For the past 11 years, Fatah has been nearly synonymous with the Palestinian Authority, a quasi-governing body in the West Bank and Gaza Strip that was created under the auspices of the Oslo peace accords. In its early years, the Authority enjoyed international legitimacy -- and a flood of funding from a world eager to ease the Palestinians' plight.

But since the intifada began more than five years ago, Fatah has squandered much of that goodwill.

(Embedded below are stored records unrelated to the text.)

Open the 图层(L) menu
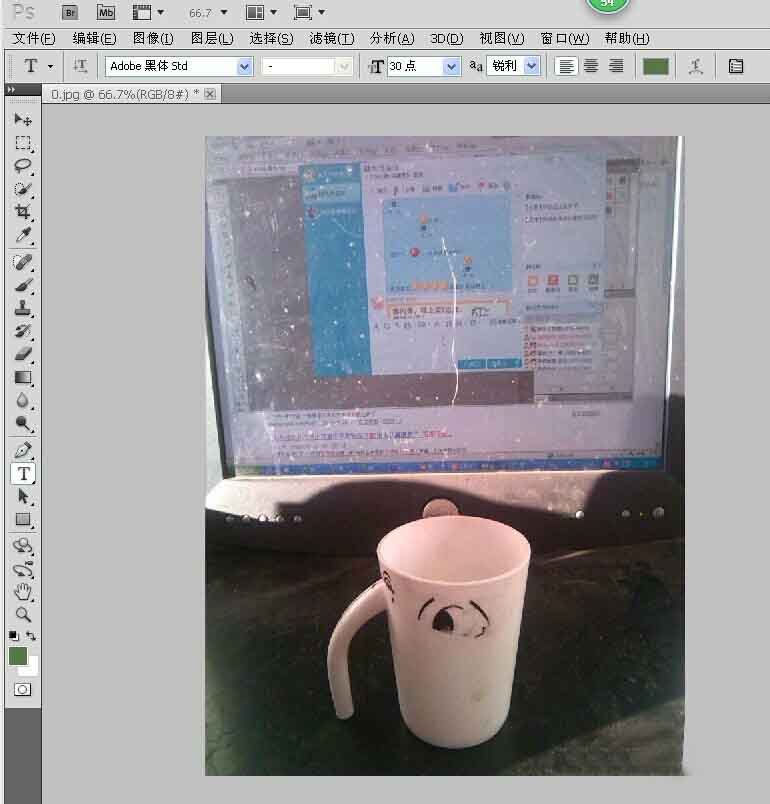Viewport: 770px width, 804px height. [x=212, y=38]
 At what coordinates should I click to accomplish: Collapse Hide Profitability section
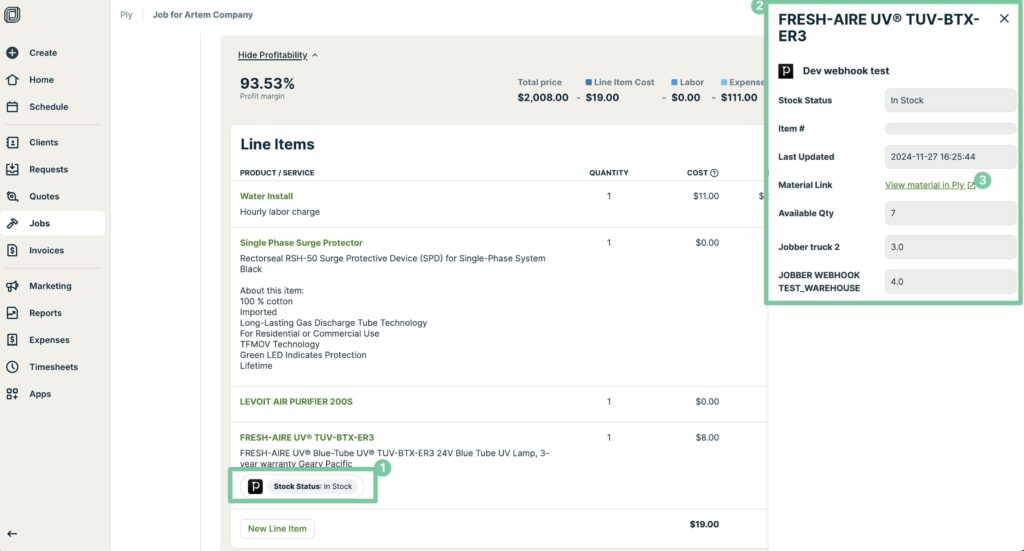pos(278,55)
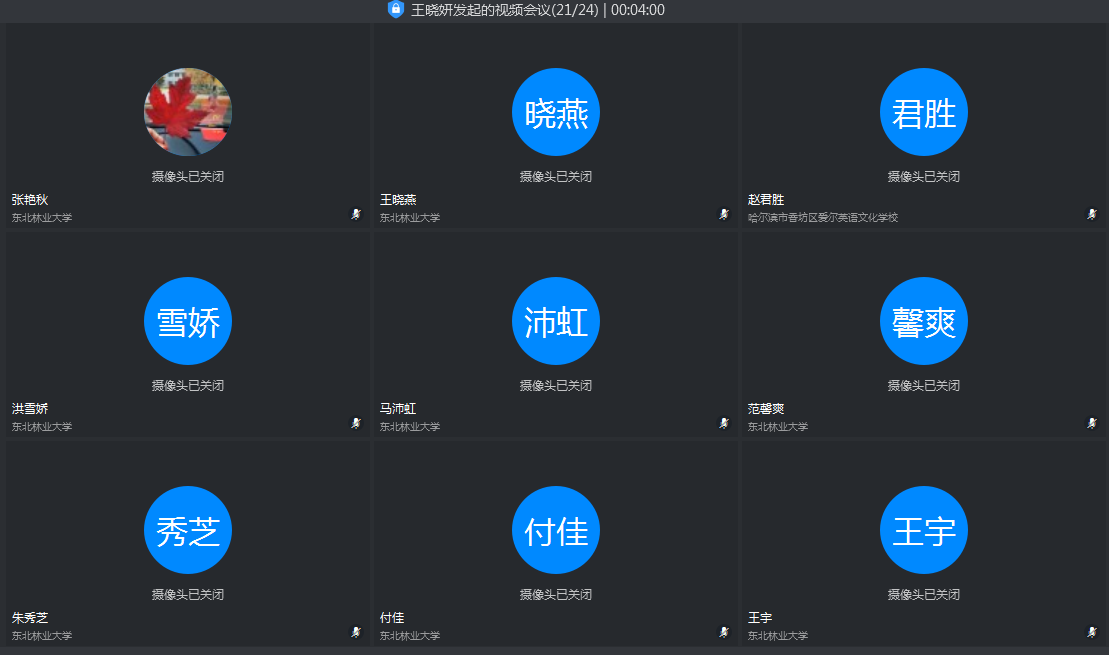Select the participant name 王宇
The image size is (1109, 655).
point(761,617)
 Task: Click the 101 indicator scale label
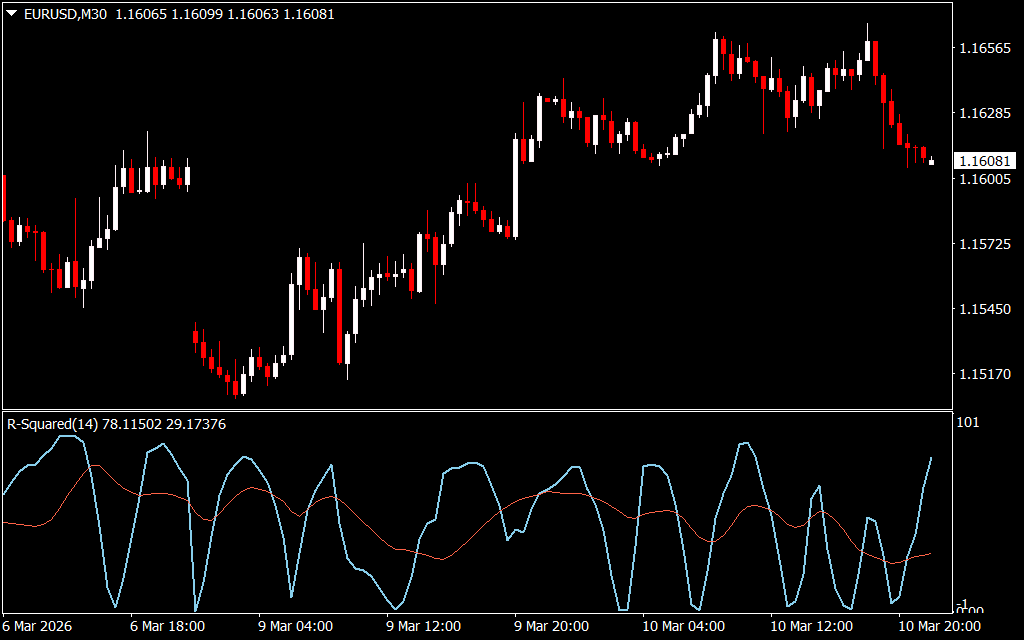968,422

Convincing evidence tied Arafat to the gunmen of the Al Aqsa Martyrs Brigade, a militia that sprang up in the early days of the uprising and embarked on a grim competition with Hamas over who could carry out the bloodiest attacks on Israelis.

In this campaign season, public expressions of support for Fatah tend to telegraph an air of rote dutifulness rather than genuine enthusiasm.

An otherwise sparsely attended rally in a cavernous, chilly hall at party headquarters in the West Bank town of Ramallah last week was enlivened by the presence of dozens of schoolchildren, echoing a favorite tactic of Arafat, who would often order schools let out to pack Fatah rallies with youngsters.

If Arafat is remembered for his theatrical gestures, his successor, Mahmoud Abbas, is best known for his determinedly sober demeanor. But Abbas has been a problematic standard-bearer for Fatah.

In office one year, he has made sporadic attempts at reform but has been unable to rein in the Palestinian Authority's bloated bureaucracy. He has sought to make the case to his people that pragmatism and negotiations would bring greater dividends than an armed struggle against Israel but managed to pry almost no political concessions from Prime Minister Ariel Sharon, who now lies in a coma.

Last week, Abbas devoted much of a meeting with reporters in Ramallah to denying Israeli news reports that he was clinically depressed.

Even the Israeli withdrawal from the Gaza Strip last summer did little to boost Fatah's standing among Palestinians, in part because it was a unilateral step on Sharon's part, and in part because few Palestinians have seen improvement in their daily lot.

"Things are even worse than they were a year ago," said Suleiman Khawarik, a part-time taxi driver. "Fatah is more worried about its internal problems than the problems of the people."

As the election clock ticked down and Hamas' poll numbers rose, Fatah's leaders resorted to a rare tactic: saying they were sorry.

"Fatah admits there were mistakes in the past, and apologizes to our people for them," a senior leader, Samir Masharawi, said at a Gaza City rally Monday, the last day of formal campaigning. "We cannot allow a few corrupt figures to discredit us."